Right after Mark Sandy, an official at the Office of Management and Budget, learned that President Trump froze US aid to Ukraine, he told his boss that the move might have violated a federal law about congressional appropriations and said OMB lawyers should review the matter.
Sandy learned about the holdup on July 19, after returning from a vacation. He was told about it by his boss, Michael Duffey, a Trump political appointee at OMB.
“So, on that day, I emphasized that that would noise a number of questions that we would need to address,” Sandy said. “And so I advised that we would want to consult with our Office of the General Counsel on those questions first.”
Sandy, who is not an attorney, said he raised the legal concerns because “these moneys are what we call one-year funds, which means that their period of availability was expiring on September 30th, and consistent with a layman’s understanding of the Impoundment Control Act, we need to ensure that agencies are able to obligate funds before they expire.”
The Impoundment Control Act, a federal law passed in the 1970s, prohibits a sitting US president from unilaterally withholding funds that were appropriated by Congress. Some liberal-minded scholars have opined that Trump broke the law when he froze $390 million in military aid for Ukraine because it was appropriated by lawmakers.
On July 30, political appointee Michael Duffey took over responsibility for the Ukraine money. (Up until that point, Sandy had been signing the documents about the freeze. After that, until the aid was lifted in September, Duffey signed the papers.)

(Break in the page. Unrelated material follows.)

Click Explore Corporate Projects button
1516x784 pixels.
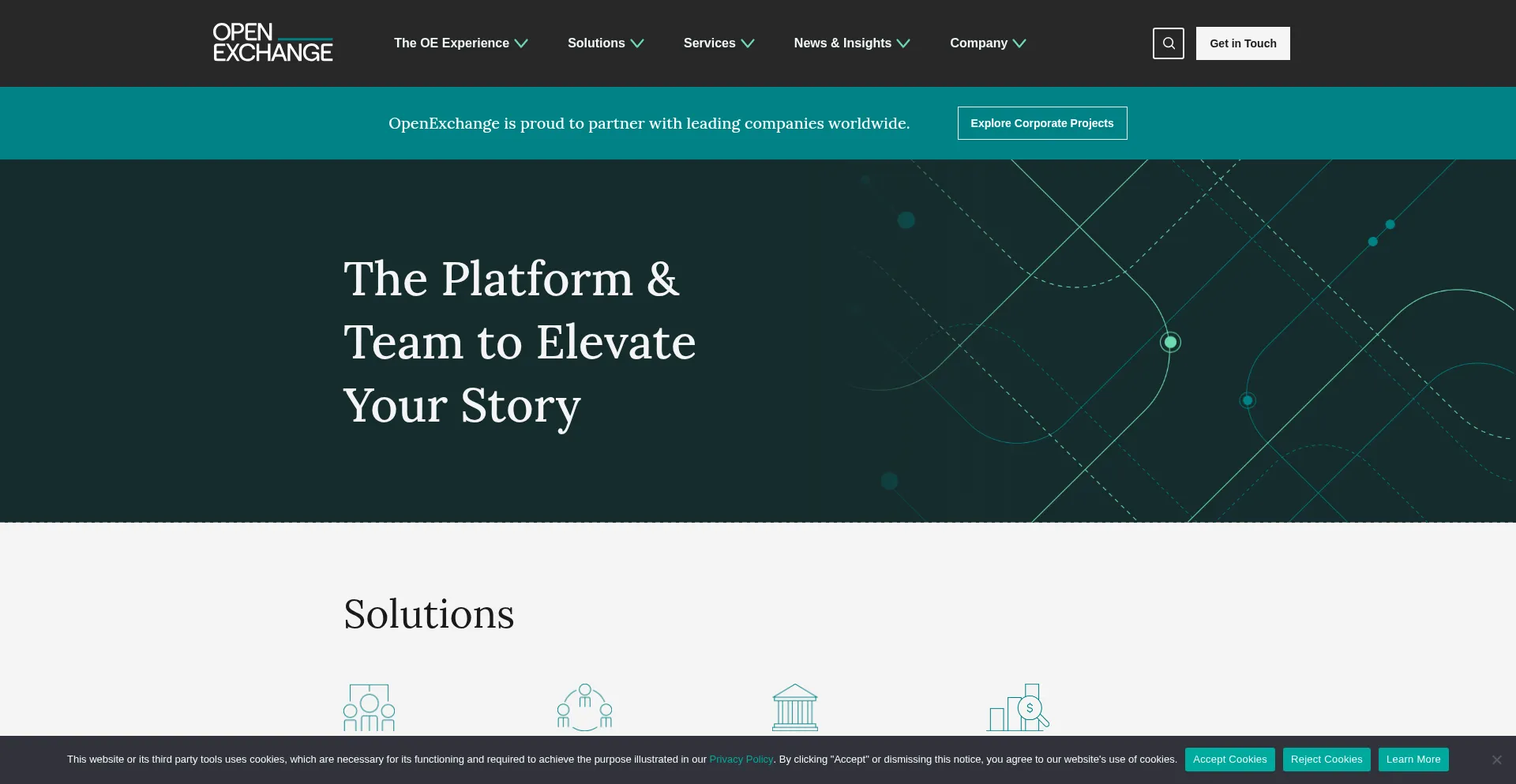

Sandy learned about this change in a conversation with Duffey, who told him “that there was interest among the leadership in tracking the uses of moneys closely.” Duffey also said he “had an interest in being more involved in daily operations… he regarded this responsibility as a way for him to learn about more specific accounts within his area.”
Sandy raised concerns about this move — he said because it would take up so much of Duffey’s time, if he were to assume responsibility for these funds and others. He also said that it was not the most efficient way to learn about how OMB formally doles out federal funding.